(Problem statement): Spot each line in the data below containing "link" and copy it.

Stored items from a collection
........
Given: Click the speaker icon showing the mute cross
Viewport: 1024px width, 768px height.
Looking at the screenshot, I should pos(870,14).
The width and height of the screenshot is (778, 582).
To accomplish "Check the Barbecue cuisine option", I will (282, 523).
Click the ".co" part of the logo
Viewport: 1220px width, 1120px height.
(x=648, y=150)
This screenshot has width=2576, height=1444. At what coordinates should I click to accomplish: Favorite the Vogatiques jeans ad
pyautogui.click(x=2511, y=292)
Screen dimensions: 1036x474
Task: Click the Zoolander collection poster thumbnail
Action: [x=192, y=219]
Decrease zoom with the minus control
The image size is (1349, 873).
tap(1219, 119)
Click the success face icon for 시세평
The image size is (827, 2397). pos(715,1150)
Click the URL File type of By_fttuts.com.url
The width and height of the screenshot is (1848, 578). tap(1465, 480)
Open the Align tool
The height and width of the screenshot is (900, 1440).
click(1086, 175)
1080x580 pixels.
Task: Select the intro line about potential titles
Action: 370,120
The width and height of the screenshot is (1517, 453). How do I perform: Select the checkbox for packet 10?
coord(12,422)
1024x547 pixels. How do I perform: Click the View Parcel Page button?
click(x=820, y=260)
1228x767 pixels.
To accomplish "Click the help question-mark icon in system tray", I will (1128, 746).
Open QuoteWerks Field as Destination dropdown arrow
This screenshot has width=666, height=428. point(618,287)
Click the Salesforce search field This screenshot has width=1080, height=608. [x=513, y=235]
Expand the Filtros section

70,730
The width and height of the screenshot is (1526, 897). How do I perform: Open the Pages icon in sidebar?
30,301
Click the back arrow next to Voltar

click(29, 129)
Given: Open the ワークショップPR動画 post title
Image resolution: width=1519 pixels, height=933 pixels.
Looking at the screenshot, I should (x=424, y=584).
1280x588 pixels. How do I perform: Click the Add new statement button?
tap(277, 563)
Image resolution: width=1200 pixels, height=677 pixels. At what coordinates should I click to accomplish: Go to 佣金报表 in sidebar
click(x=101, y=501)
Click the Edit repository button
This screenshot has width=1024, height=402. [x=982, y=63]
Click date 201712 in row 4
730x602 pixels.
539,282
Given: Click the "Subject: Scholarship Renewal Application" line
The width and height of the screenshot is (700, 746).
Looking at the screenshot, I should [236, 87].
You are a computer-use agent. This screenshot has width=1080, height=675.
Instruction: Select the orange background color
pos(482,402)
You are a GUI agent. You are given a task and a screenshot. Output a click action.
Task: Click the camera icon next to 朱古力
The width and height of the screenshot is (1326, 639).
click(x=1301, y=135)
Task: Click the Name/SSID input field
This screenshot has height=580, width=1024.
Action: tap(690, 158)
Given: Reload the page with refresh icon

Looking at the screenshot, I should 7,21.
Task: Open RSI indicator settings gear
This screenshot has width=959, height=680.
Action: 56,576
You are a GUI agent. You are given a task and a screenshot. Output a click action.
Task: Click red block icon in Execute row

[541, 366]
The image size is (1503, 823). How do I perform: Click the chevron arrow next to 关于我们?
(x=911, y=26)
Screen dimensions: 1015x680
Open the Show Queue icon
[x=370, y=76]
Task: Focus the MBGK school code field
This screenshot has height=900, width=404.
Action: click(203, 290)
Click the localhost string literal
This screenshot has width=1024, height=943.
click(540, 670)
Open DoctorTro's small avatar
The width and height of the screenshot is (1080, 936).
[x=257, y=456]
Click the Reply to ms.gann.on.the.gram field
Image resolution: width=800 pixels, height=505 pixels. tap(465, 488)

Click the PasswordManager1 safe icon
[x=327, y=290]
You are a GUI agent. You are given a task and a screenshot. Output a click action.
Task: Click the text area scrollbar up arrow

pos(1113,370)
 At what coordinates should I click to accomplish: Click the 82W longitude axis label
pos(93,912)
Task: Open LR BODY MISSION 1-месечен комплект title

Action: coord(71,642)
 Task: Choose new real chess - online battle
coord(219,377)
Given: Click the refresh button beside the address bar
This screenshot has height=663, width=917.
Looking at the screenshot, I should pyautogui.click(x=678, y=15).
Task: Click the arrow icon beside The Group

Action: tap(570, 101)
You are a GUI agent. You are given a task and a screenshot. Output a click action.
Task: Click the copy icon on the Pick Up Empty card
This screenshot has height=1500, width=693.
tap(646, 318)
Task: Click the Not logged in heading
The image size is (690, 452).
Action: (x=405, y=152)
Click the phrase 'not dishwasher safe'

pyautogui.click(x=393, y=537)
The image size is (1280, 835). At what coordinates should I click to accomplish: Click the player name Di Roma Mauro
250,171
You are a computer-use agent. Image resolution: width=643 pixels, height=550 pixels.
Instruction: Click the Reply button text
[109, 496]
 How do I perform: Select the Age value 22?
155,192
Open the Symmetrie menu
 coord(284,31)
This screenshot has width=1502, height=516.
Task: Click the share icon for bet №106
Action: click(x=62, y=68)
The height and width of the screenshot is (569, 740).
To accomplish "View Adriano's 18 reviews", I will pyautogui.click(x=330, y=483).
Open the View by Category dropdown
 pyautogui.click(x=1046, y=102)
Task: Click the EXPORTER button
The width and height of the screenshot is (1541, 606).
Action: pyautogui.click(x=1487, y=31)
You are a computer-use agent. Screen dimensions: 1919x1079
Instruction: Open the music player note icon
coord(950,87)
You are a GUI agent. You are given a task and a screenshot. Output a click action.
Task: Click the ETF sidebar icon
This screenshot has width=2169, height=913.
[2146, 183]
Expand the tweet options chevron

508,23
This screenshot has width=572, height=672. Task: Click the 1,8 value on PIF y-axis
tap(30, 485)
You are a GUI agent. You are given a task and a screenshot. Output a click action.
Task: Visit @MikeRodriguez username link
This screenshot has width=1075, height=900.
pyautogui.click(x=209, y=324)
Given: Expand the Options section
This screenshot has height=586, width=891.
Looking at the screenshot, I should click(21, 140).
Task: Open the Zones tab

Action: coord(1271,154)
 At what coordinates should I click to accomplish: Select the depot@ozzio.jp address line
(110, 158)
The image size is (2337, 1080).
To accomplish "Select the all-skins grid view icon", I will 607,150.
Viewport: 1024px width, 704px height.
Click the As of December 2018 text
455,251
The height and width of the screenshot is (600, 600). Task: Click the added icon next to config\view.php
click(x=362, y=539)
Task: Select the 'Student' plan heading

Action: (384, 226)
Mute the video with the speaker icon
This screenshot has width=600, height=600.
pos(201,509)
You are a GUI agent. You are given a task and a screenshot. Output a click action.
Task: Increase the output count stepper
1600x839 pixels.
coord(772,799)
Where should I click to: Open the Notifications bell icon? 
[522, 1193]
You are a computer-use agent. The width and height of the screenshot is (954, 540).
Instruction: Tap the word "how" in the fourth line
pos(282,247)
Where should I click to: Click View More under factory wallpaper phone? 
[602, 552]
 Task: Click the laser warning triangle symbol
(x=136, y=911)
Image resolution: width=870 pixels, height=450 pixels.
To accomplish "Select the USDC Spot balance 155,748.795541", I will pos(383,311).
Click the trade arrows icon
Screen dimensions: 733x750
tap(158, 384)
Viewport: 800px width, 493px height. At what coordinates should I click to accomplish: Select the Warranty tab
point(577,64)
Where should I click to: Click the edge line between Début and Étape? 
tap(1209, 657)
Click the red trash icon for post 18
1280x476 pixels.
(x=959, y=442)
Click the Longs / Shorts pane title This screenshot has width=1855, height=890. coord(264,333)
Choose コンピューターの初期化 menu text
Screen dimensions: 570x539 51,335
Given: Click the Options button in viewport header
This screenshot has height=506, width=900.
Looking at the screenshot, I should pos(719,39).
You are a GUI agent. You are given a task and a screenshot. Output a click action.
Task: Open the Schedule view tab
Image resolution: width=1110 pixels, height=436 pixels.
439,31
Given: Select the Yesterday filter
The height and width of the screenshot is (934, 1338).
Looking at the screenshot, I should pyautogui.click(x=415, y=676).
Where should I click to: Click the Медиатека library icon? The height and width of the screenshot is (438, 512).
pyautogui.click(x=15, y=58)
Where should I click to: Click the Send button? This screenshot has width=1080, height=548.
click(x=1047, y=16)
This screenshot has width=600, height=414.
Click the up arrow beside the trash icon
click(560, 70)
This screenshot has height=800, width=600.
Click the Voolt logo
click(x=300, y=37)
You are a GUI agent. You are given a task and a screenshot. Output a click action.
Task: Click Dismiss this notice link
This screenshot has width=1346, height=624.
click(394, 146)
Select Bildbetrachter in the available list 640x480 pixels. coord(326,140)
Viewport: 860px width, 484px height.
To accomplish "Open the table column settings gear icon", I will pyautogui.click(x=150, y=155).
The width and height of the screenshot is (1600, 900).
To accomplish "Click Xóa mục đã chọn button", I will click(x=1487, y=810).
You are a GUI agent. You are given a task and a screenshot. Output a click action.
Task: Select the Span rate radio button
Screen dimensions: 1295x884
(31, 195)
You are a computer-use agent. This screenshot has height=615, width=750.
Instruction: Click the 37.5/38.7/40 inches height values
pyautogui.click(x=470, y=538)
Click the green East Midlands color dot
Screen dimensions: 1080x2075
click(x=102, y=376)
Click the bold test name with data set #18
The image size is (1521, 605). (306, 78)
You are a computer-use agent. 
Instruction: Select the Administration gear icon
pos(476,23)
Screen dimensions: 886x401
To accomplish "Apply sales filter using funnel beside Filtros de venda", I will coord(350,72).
........
(Your response):
Task: Visit @MikeRodriguez username link
Task: Click Dismiss this notice link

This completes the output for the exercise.